Daria Strokous was having her lips painted rouge by Fashion Unfiltered beauty editor-at-large Vincent Oquendo when I began interviewing her about the perils of excess. We were sitting in New York’s Milk Studios, surrounded by heaps of fashions, furs, diamonds, and armed guards (because, well, diamonds). Given that environment, and the people talking—a top model who’s stomped the runway for everyone from Christian Dior and Versace to Tom Ford and Rodarte, and a fashion editor with an overstuffed closet—our conversation felt more than a little ironic.
In our defense, our extravagant trappings were mere props (albeit fabulous props) that would be used to make a point. We were on set with photographer Sarah Silver and creative director Miles Skinner, who were shooting the above film, Self-Inflection, which happens to be Strokous’ debut as Fashion Unfiltered’s art director-at-large. The concept for the flick? A luxury overdose. “[My character] starts getting gifts and tokens, and I love them and want more and more. I can’t stop myself. But then at some point, I forget who I am and what really matters. And then it’s too late,” she explains. “But then, at the end of the video, it’s as if she gets a second chance. If you were given a second chance, would you do the same thing all over again?”

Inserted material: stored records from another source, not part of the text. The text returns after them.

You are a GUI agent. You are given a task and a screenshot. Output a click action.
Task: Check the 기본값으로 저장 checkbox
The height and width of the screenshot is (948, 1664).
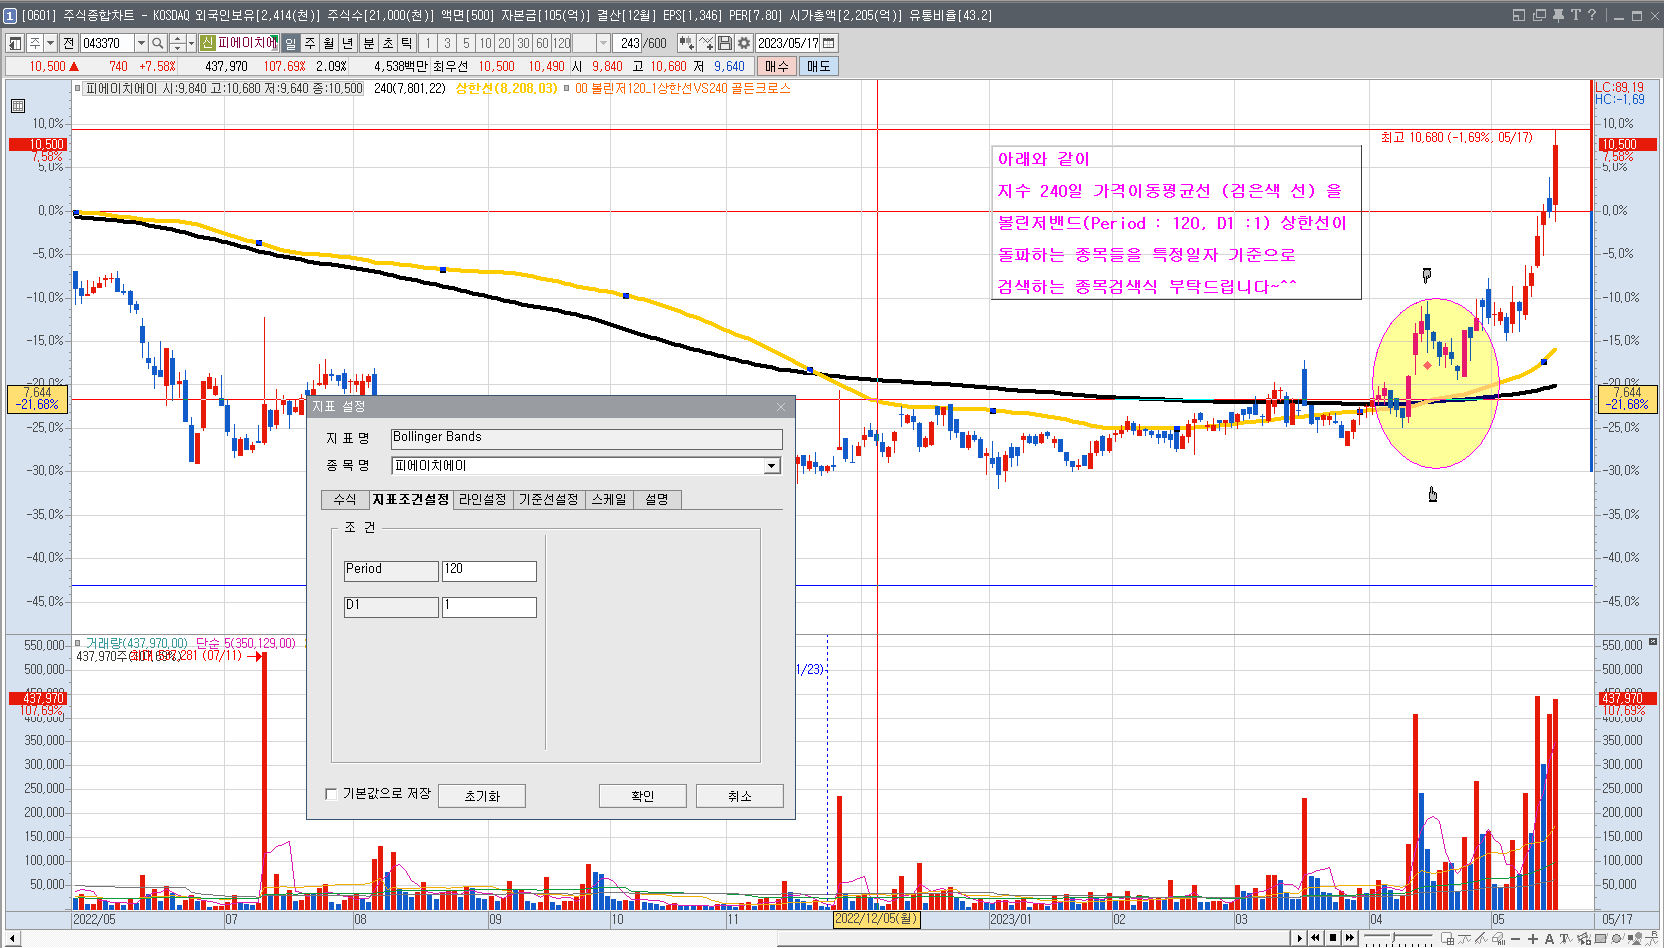[331, 794]
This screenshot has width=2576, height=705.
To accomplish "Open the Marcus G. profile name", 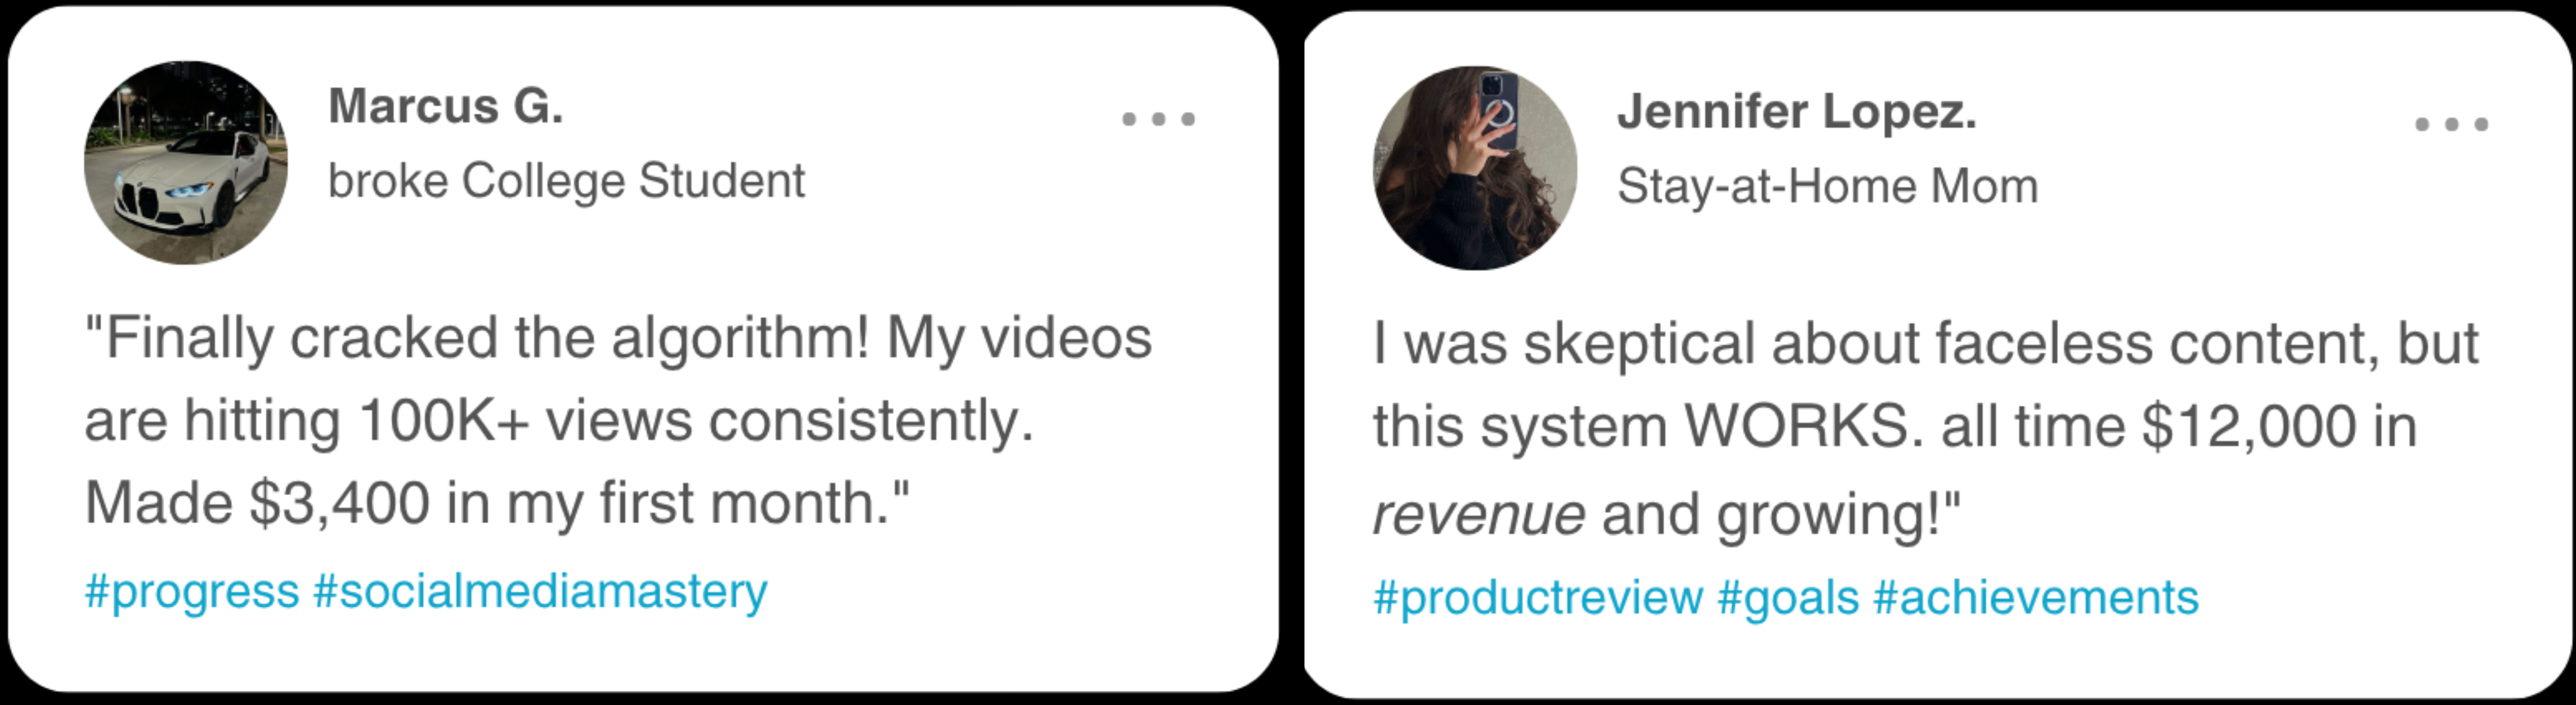I will click(446, 106).
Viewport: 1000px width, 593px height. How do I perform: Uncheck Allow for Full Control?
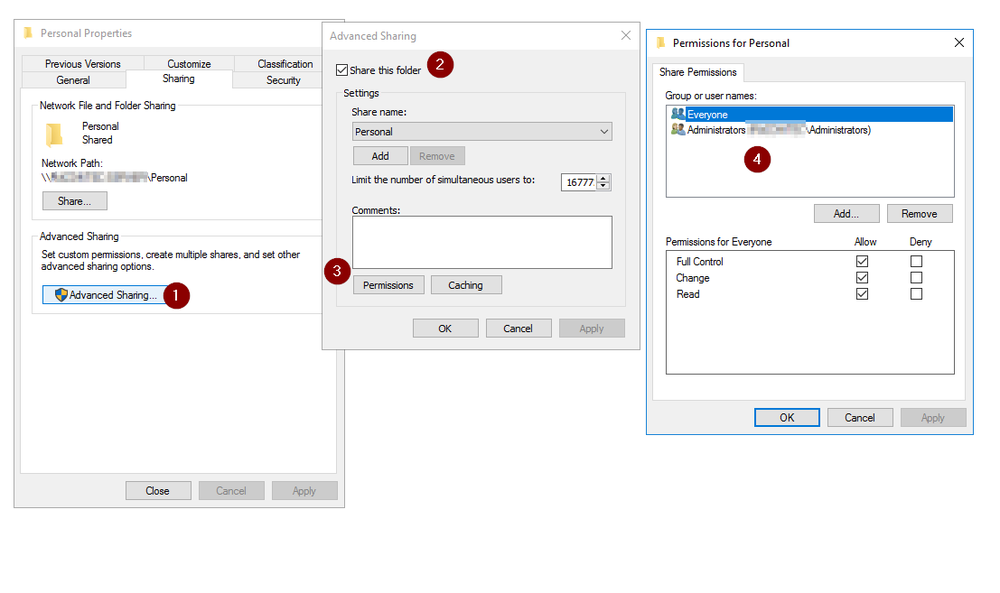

I wonder how today’s street style stars, social media mavens, and even designers would answer that question in a decade’s time. As a response to the warp speed of society—fostered by the Internet—fashion is moving faster and producing more than ever before. Creative directors are burning out, insiders are planning their lives around Snapchat and Instagram, and all too often, creativity is swapped out for quantity. I’m reminded of Hussein Chalayan’s Spring 2009 collection, which featured rotating models in aerodynamic dresses printed with crushed cars. “It’s about the speed in our lives, and how it can only result in a crash,” he told the former Style.com of his show. How much longer can the fashion industry move forward with this more more more, now now now attitude? A crash may indeed be inevitable.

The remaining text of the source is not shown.